▶ **WHAT TO PRODUCE**: Set down the lines from the one containing "723x434 pixels. Task: Go to the ABOUT page" through the end of the dataset items, inclusive, copying them exactly.

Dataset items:
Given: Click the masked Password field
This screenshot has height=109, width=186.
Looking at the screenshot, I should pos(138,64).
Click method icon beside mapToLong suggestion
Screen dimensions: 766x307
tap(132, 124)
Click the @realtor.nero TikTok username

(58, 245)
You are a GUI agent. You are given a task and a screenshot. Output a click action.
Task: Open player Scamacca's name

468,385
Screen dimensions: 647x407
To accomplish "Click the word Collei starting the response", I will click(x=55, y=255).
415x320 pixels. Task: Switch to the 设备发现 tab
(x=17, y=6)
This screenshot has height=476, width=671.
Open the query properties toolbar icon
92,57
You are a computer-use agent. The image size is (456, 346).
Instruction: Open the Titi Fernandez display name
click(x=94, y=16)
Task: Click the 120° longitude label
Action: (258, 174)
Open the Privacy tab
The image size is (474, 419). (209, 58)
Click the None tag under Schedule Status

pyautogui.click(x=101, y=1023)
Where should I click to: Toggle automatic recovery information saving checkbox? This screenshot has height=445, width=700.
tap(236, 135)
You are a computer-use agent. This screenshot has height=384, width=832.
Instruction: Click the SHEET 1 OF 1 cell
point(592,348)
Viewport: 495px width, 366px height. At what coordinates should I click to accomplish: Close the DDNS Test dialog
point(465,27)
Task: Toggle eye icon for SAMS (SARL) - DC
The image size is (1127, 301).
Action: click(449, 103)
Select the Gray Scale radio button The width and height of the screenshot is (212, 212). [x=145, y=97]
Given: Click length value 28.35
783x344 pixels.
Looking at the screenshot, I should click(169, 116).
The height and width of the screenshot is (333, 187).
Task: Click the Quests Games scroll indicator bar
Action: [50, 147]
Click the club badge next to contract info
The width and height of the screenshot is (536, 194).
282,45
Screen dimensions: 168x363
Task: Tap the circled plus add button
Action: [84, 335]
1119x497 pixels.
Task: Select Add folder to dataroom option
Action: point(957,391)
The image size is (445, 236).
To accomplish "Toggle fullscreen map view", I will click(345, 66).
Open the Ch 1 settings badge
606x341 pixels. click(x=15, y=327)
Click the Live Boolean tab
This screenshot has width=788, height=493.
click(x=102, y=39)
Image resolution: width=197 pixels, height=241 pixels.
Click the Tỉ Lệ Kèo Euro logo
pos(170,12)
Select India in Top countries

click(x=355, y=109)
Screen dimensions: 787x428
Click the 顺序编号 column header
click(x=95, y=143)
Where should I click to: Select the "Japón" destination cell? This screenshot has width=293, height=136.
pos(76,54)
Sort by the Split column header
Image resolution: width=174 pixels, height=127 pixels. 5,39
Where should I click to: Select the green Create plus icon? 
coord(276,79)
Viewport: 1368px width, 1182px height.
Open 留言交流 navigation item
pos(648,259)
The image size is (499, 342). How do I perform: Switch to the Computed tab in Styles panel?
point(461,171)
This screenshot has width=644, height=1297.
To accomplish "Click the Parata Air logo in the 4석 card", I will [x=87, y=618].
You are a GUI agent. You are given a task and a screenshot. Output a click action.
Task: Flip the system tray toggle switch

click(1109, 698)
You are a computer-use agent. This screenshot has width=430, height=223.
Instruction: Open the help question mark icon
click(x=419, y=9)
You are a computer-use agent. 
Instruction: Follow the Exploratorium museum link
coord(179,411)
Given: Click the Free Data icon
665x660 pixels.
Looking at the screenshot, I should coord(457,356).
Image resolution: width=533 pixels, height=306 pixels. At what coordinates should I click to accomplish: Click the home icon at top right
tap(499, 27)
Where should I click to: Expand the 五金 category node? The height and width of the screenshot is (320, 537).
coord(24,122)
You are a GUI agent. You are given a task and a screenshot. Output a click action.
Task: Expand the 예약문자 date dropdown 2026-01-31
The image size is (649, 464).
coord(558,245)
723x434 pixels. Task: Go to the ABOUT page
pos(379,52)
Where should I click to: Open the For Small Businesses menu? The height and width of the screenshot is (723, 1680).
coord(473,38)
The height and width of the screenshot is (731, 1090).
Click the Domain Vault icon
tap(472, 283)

▶ **EXERCISE OUTPUT**:
723x434 pixels. Task: Go to the ABOUT page
pos(379,52)
Where should I click to: Open the For Small Businesses menu? The height and width of the screenshot is (723, 1680).
coord(473,38)
The height and width of the screenshot is (731, 1090).
Click the Domain Vault icon
tap(472, 283)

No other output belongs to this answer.